As investment advisors increasingly play a larger role in the distribution of retirement plans, retirement plan providers and the companies that partner with advisors to sell and service retirement plans are courting advisors like never before with new products and services.
Take Fidelity Investments. Sales of 401(k) plans through Fidelity-affiliated advisors have jumped 38% so far this year over 2004, mainly because Fidelity is now offering advisors a platform that includes proprietary and non-proprietary funds, says Dave Librock, executive VP and head of Fidelity’s retirement business. Fidelity now offers advisors 230 outside funds from more than 31 different fund families. “We have an open architecture platform,” boasts Librock, “and a much more integrated product offering.” Fidelity’s platform is built around trustee, administration, recordkeeping, and communication services, Librock says.
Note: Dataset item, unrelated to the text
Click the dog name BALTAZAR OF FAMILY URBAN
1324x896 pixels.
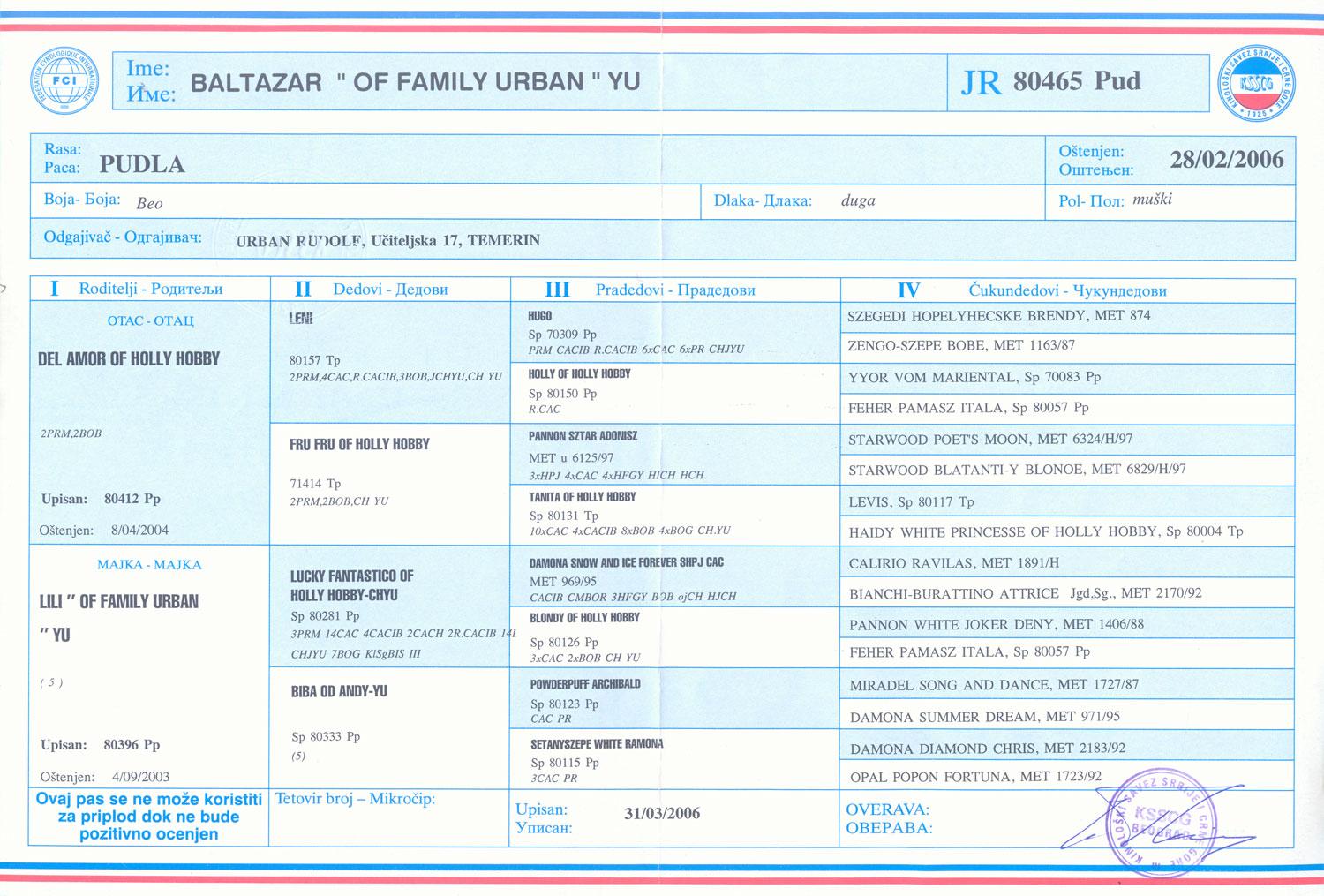coord(415,82)
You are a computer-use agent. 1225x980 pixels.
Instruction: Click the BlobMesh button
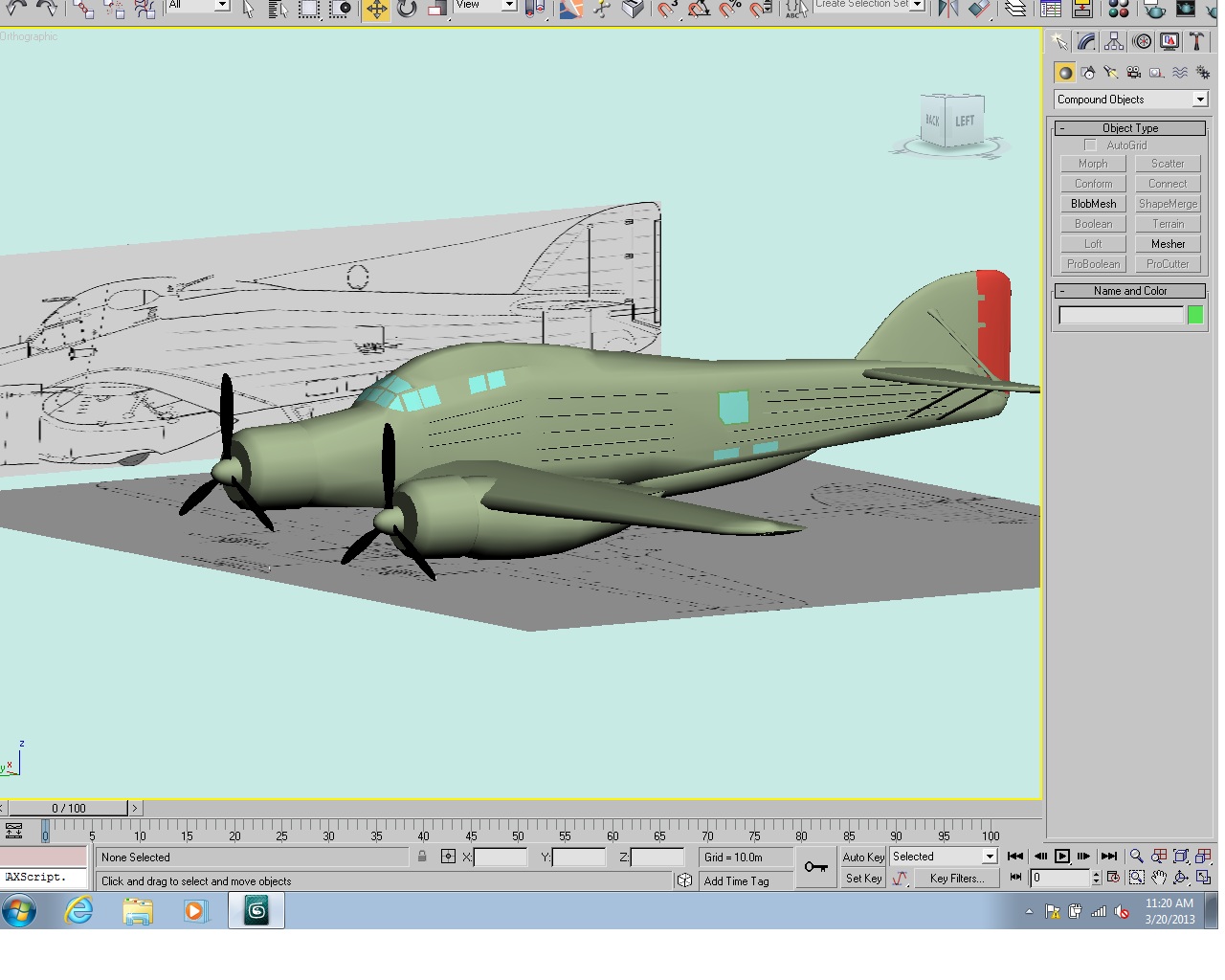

Another Boston firm–MFS Retirement Services Inc.–is also betting that an open-architecture platform will attract more business from advisors. But MFS is going even further by equalizing their commissions on sales of proprietary and non-proprietary funds. Marty Beaulieu, director of global distribution at MFS, says that until a couple of years ago, single-family fund companies could compete, but today, “the marketplace is saying we want multiple fund choice, better transparency and disclosure, and we want to understand how our advisors are getting paid.” Beaulieu says that by offering equalized commissions, MFS is better able to “communicate” an advisor’s compensation. Due to increased scrutiny from regulators on fee disclosure, “fund companies like us have pushed hard on the transparency and disclosure” of various fees on retail funds as well as those offered in retirement plans, he says.
Beaulieu says that MFS’s good service reputation has aided its fortunes, as has its sales force. “That consistency in distribution has helped us,” he says, but MFS’s weakness was the fact that “we really didn’t have a product offering that plan sponsors in our marketplace were excited about.” The combination of an open-architecture platform, the new commission structure, and the fact that MFS has “simplified the pricing mechanism around administrative fees,” he says, should be a winning combination.
MFS’s parent company, Canadian-based SunLife Financial, is using its deep pockets and know-how to help MFS expand its retirement business. “SunLife has the No. 1 market share position in Canada–about 45% of DC/401(k) type products,” says Beaulieu, who points out that SunLife’s CEO, a former pension actuary, believes that if MFS “expands [its] products and distribution, and repositions the retirement company as more of an open architecture, we should be able to grow the business.” MFS Retirement Services now has more than $14 billion in retirement assets under recordkeeping management, and does business with 6,800 retirement plan sponsors that have 1 million participants.
Equal Commissions Good?
Librock of Fidelity has his doubts about whether providing equalized commissions is necessary. “If you think you need [to offer level] compensation because you believe there is a conflict of interest, then you’re also acting as a fiduciary–giving advice,” he says. “If you’re giving advice, you can’t be receiving a 12b-1 fee.” He says Fidelity has created I-share class funds in both Fidelity funds and non-proprietary funds–that have no 12b-1 fees. “The advisor can negotiate the compensation directly with the plan sponsor,” he says, and “the fees will show up on the participant’s statement.” To Librock, offering an I-share class is a “cleaner way” to go than equal compensation because “if you aren’t giving advice and giving guidance, there are no conflicts as long as you have disclosed what your compensation is and what you’re receiving in compensation.”
Monica Kirgan, VP of individual investor business at the Principal Financial Group, says offering an open-architecture platform is definitely a hot trend. “Employers have moved more away from their primary decision-making on retirement plans in choosing the investment lineup,” she says. “We’re seeing more of an open-architecture investment platform being offered.” But a broader choice of investment options means that participants, employers, and intermediaries are looking for guidance in choosing the best investment, she says. This is providing a great opportunity for advisors and firms like Principal to step in and “assist employers at the worksite to help employees understand their choices.”